[Records from a collection]
--- Start ---
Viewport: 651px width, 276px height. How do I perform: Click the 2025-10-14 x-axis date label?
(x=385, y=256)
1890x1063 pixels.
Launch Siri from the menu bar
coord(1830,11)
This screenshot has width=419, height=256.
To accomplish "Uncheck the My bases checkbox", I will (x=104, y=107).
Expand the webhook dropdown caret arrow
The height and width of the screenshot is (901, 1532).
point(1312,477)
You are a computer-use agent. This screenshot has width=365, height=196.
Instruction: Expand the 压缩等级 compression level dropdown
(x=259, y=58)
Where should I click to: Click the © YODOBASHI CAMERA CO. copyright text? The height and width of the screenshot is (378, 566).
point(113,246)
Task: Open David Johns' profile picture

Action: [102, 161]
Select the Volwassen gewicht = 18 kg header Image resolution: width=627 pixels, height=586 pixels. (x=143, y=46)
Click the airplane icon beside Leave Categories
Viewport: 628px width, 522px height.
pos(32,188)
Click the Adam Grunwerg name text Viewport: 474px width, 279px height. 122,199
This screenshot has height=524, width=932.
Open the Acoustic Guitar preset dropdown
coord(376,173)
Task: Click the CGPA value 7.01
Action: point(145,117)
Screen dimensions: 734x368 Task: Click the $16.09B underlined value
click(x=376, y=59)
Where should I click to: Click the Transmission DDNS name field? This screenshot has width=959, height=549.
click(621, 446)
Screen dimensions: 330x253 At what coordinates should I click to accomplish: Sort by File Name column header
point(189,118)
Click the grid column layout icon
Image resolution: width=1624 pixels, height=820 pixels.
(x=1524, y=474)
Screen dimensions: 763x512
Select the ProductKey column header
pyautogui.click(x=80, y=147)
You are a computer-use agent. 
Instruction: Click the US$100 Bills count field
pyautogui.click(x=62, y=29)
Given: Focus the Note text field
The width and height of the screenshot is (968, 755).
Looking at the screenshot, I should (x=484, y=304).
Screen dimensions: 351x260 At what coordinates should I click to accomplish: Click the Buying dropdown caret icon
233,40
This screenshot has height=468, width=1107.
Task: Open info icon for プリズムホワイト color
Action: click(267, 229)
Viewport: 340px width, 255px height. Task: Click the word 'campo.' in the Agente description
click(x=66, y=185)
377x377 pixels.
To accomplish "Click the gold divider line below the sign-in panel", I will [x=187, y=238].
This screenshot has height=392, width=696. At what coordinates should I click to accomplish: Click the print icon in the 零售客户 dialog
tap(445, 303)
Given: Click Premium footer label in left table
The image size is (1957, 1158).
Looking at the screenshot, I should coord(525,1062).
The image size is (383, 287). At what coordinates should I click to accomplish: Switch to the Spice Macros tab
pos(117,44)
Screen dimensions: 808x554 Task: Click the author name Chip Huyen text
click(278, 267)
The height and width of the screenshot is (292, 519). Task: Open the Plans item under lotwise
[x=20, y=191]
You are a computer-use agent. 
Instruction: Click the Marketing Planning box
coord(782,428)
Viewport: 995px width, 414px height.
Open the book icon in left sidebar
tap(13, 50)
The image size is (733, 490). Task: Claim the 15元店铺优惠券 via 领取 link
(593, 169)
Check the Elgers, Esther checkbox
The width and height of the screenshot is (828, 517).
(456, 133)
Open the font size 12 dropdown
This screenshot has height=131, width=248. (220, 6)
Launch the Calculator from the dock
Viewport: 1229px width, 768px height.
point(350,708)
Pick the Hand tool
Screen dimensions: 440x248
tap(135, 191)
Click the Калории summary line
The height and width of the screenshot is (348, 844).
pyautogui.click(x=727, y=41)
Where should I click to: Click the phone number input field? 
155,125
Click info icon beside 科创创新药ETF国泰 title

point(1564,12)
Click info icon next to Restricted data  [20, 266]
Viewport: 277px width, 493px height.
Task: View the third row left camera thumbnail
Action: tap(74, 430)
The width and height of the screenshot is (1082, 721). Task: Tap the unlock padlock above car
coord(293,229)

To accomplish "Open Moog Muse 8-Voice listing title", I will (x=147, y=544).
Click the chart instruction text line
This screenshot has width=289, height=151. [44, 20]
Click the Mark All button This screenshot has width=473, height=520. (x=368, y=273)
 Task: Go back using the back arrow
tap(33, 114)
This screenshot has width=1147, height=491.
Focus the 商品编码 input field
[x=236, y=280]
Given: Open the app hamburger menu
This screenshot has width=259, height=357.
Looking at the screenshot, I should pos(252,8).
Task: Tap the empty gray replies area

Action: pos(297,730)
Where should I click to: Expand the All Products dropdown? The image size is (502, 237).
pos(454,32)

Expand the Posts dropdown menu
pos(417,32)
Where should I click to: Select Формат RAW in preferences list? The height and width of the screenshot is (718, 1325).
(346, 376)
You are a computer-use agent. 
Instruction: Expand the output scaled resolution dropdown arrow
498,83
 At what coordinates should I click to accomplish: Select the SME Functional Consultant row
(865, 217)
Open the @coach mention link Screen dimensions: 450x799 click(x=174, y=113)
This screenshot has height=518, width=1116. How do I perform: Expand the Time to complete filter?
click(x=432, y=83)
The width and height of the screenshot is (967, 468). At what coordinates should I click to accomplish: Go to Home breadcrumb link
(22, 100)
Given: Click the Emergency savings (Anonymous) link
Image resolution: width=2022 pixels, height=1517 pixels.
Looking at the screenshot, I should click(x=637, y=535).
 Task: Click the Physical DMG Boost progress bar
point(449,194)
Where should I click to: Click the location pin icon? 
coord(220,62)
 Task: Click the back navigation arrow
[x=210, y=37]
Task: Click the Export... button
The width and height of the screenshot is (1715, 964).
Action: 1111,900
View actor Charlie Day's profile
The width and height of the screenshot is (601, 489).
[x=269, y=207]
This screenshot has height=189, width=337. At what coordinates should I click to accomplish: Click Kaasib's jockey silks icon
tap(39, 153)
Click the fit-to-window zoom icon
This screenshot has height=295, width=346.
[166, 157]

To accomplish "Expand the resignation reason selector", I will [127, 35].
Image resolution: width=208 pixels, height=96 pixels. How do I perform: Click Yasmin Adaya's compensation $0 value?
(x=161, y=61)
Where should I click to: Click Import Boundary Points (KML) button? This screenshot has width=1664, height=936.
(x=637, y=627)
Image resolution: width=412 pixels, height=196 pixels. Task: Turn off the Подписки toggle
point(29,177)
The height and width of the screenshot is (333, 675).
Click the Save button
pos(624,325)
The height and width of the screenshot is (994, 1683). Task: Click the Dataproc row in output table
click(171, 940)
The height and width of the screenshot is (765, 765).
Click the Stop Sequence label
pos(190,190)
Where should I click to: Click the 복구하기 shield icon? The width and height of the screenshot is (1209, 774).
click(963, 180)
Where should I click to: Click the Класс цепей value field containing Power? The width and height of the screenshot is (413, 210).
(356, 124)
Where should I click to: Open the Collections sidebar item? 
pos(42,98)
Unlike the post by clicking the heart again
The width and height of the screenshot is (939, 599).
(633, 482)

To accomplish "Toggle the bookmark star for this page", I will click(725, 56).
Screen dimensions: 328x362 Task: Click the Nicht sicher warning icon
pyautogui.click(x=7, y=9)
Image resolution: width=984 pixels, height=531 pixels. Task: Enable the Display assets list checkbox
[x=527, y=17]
--- End ---
Written request: Put every line of the material above into a Markdown table with the columns Number and Record line, giving each line its own numbered row and leaving out blank lines.

Written solution:
| Number | Record line |
|---|---|
| 1 | Viewport: 651px width, 276px height. How do I perform: Click the 2025-10-14 x-axis date label? |
| 2 | (x=385, y=256) |
| 3 | 1890x1063 pixels. |
| 4 | Launch Siri from the menu bar |
| 5 | coord(1830,11) |
| 6 | This screenshot has width=419, height=256. |
| 7 | To accomplish "Uncheck the My bases checkbox", I will (x=104, y=107). |
| 8 | Expand the webhook dropdown caret arrow |
| 9 | The height and width of the screenshot is (901, 1532). |
| 10 | point(1312,477) |
| 11 | You are a computer-use agent. This screenshot has width=365, height=196. |
| 12 | Instruction: Expand the 压缩等级 compression level dropdown |
| 13 | (x=259, y=58) |
| 14 | Where should I click to: Click the © YODOBASHI CAMERA CO. copyright text? The height and width of the screenshot is (378, 566). |
| 15 | point(113,246) |
| 16 | Task: Open David Johns' profile picture |
| 17 | Action: [102, 161] |
| 18 | Select the Volwassen gewicht = 18 kg header Image resolution: width=627 pixels, height=586 pixels. (x=143, y=46) |
| 19 | Click the airplane icon beside Leave Categories |
| 20 | Viewport: 628px width, 522px height. |
| 21 | pos(32,188) |
| 22 | Click the Adam Grunwerg name text Viewport: 474px width, 279px height. 122,199 |
| 23 | This screenshot has height=524, width=932. |
| 24 | Open the Acoustic Guitar preset dropdown |
| 25 | coord(376,173) |
| 26 | Task: Click the CGPA value 7.01 |
| 27 | Action: point(145,117) |
| 28 | Screen dimensions: 734x368 Task: Click the $16.09B underlined value |
| 29 | click(x=376, y=59) |
| 30 | Where should I click to: Click the Transmission DDNS name field? This screenshot has width=959, height=549. |
| 31 | click(621, 446) |
| 32 | Screen dimensions: 330x253 At what coordinates should I click to accomplish: Sort by File Name column header |
| 33 | point(189,118) |
| 34 | Click the grid column layout icon |
| 35 | Image resolution: width=1624 pixels, height=820 pixels. |
| 36 | (x=1524, y=474) |
| 37 | Screen dimensions: 763x512 |
| 38 | Select the ProductKey column header |
| 39 | pyautogui.click(x=80, y=147) |
| 40 | You are a computer-use agent.  |
| 41 | Instruction: Click the US$100 Bills count field |
| 42 | pyautogui.click(x=62, y=29) |
| 43 | Given: Focus the Note text field |
| 44 | The width and height of the screenshot is (968, 755). |
| 45 | Looking at the screenshot, I should (x=484, y=304). |
| 46 | Screen dimensions: 351x260 At what coordinates should I click to accomplish: Click the Buying dropdown caret icon |
| 47 | 233,40 |
| 48 | This screenshot has height=468, width=1107. |
| 49 | Task: Open info icon for プリズムホワイト color |
| 50 | Action: click(267, 229) |
| 51 | Viewport: 340px width, 255px height. Task: Click the word 'campo.' in the Agente description |
| 52 | click(x=66, y=185) |
| 53 | 377x377 pixels. |
| 54 | To accomplish "Click the gold divider line below the sign-in panel", I will [x=187, y=238]. |
| 55 | This screenshot has height=392, width=696. At what coordinates should I click to accomplish: Click the print icon in the 零售客户 dialog |
| 56 | tap(445, 303) |
| 57 | Given: Click Premium footer label in left table |
| 58 | The image size is (1957, 1158). |
| 59 | Looking at the screenshot, I should coord(525,1062). |
| 60 | The image size is (383, 287). At what coordinates should I click to accomplish: Switch to the Spice Macros tab |
| 61 | pos(117,44) |
| 62 | Screen dimensions: 808x554 Task: Click the author name Chip Huyen text |
| 63 | click(278, 267) |
| 64 | The height and width of the screenshot is (292, 519). Task: Open the Plans item under lotwise |
| 65 | [x=20, y=191] |
| 66 | You are a computer-use agent.  |
| 67 | Instruction: Click the Marketing Planning box |
| 68 | coord(782,428) |
| 69 | Viewport: 995px width, 414px height. |
| 70 | Open the book icon in left sidebar |
| 71 | tap(13, 50) |
| 72 | The image size is (733, 490). Task: Claim the 15元店铺优惠券 via 领取 link |
| 73 | (593, 169) |
| 74 | Check the Elgers, Esther checkbox |
| 75 | The width and height of the screenshot is (828, 517). |
| 76 | (456, 133) |
| 77 | Open the font size 12 dropdown |
| 78 | This screenshot has height=131, width=248. (220, 6) |
| 79 | Launch the Calculator from the dock |
| 80 | Viewport: 1229px width, 768px height. |
| 81 | point(350,708) |
| 82 | Pick the Hand tool |
| 83 | Screen dimensions: 440x248 |
| 84 | tap(135, 191) |
| 85 | Click the Калории summary line |
| 86 | The height and width of the screenshot is (348, 844). |
| 87 | pyautogui.click(x=727, y=41) |
| 88 | Where should I click to: Click the phone number input field?  |
| 89 | 155,125 |
| 90 | Click info icon beside 科创创新药ETF国泰 title |
| 91 | point(1564,12) |
| 92 | Click info icon next to Restricted data  [20, 266] |
| 93 | Viewport: 277px width, 493px height. |
| 94 | Task: View the third row left camera thumbnail |
| 95 | Action: tap(74, 430) |
| 96 | The width and height of the screenshot is (1082, 721). Task: Tap the unlock padlock above car |
| 97 | coord(293,229) |
| 98 | To accomplish "Open Moog Muse 8-Voice listing title", I will (x=147, y=544). |
| 99 | Click the chart instruction text line |
| 100 | This screenshot has width=289, height=151. [44, 20] |
| 101 | Click the Mark All button This screenshot has width=473, height=520. (x=368, y=273) |
| 102 |  Task: Go back using the back arrow |
| 103 | tap(33, 114) |
| 104 | This screenshot has width=1147, height=491. |
| 105 | Focus the 商品编码 input field |
| 106 | [x=236, y=280] |
| 107 | Given: Open the app hamburger menu |
| 108 | This screenshot has width=259, height=357. |
| 109 | Looking at the screenshot, I should pos(252,8). |
| 110 | Task: Tap the empty gray replies area |
| 111 | Action: pos(297,730) |
| 112 | Where should I click to: Expand the All Products dropdown? The image size is (502, 237). |
| 113 | pos(454,32) |
| 114 | Expand the Posts dropdown menu |
| 115 | pos(417,32) |
| 116 | Where should I click to: Select Формат RAW in preferences list? The height and width of the screenshot is (718, 1325). |
| 117 | (346, 376) |
| 118 | You are a computer-use agent.  |
| 119 | Instruction: Expand the output scaled resolution dropdown arrow |
| 120 | 498,83 |
| 121 |  At what coordinates should I click to accomplish: Select the SME Functional Consultant row |
| 122 | (865, 217) |
| 123 | Open the @coach mention link Screen dimensions: 450x799 click(x=174, y=113) |
| 124 | This screenshot has height=518, width=1116. How do I perform: Expand the Time to complete filter? |
| 125 | click(x=432, y=83) |
| 126 | The width and height of the screenshot is (967, 468). At what coordinates should I click to accomplish: Go to Home breadcrumb link |
| 127 | (22, 100) |
| 128 | Given: Click the Emergency savings (Anonymous) link |
| 129 | Image resolution: width=2022 pixels, height=1517 pixels. |
| 130 | Looking at the screenshot, I should click(x=637, y=535). |
| 131 |  Task: Click the Physical DMG Boost progress bar |
| 132 | point(449,194) |
| 133 | Where should I click to: Click the location pin icon?  |
| 134 | coord(220,62) |
| 135 |  Task: Click the back navigation arrow |
| 136 | [x=210, y=37] |
| 137 | Task: Click the Export... button |
| 138 | The width and height of the screenshot is (1715, 964). |
| 139 | Action: 1111,900 |
| 140 | View actor Charlie Day's profile |
| 141 | The width and height of the screenshot is (601, 489). |
| 142 | [x=269, y=207] |
| 143 | This screenshot has height=189, width=337. At what coordinates should I click to accomplish: Click Kaasib's jockey silks icon |
| 144 | tap(39, 153) |
| 145 | Click the fit-to-window zoom icon |
| 146 | This screenshot has height=295, width=346. |
| 147 | [166, 157] |
| 148 | To accomplish "Expand the resignation reason selector", I will [127, 35]. |
| 149 | Image resolution: width=208 pixels, height=96 pixels. How do I perform: Click Yasmin Adaya's compensation $0 value? |
| 150 | (x=161, y=61) |
| 151 | Where should I click to: Click Import Boundary Points (KML) button? This screenshot has width=1664, height=936. |
| 152 | (x=637, y=627) |
| 153 | Image resolution: width=412 pixels, height=196 pixels. Task: Turn off the Подписки toggle |
| 154 | point(29,177) |
| 155 | The height and width of the screenshot is (333, 675). |
| 156 | Click the Save button |
| 157 | pos(624,325) |
| 158 | The height and width of the screenshot is (994, 1683). Task: Click the Dataproc row in output table |
| 159 | click(171, 940) |
| 160 | The height and width of the screenshot is (765, 765). |
| 161 | Click the Stop Sequence label |
| 162 | pos(190,190) |
| 163 | Where should I click to: Click the 복구하기 shield icon? The width and height of the screenshot is (1209, 774). |
| 164 | click(963, 180) |
| 165 | Where should I click to: Click the Класс цепей value field containing Power? The width and height of the screenshot is (413, 210). |
| 166 | (356, 124) |
| 167 | Where should I click to: Open the Collections sidebar item?  |
| 168 | pos(42,98) |
| 169 | Unlike the post by clicking the heart again |
| 170 | The width and height of the screenshot is (939, 599). |
| 171 | (633, 482) |
| 172 | To accomplish "Toggle the bookmark star for this page", I will click(725, 56). |
| 173 | Screen dimensions: 328x362 Task: Click the Nicht sicher warning icon |
| 174 | pyautogui.click(x=7, y=9) |
| 175 | Image resolution: width=984 pixels, height=531 pixels. Task: Enable the Display assets list checkbox |
| 176 | [x=527, y=17] |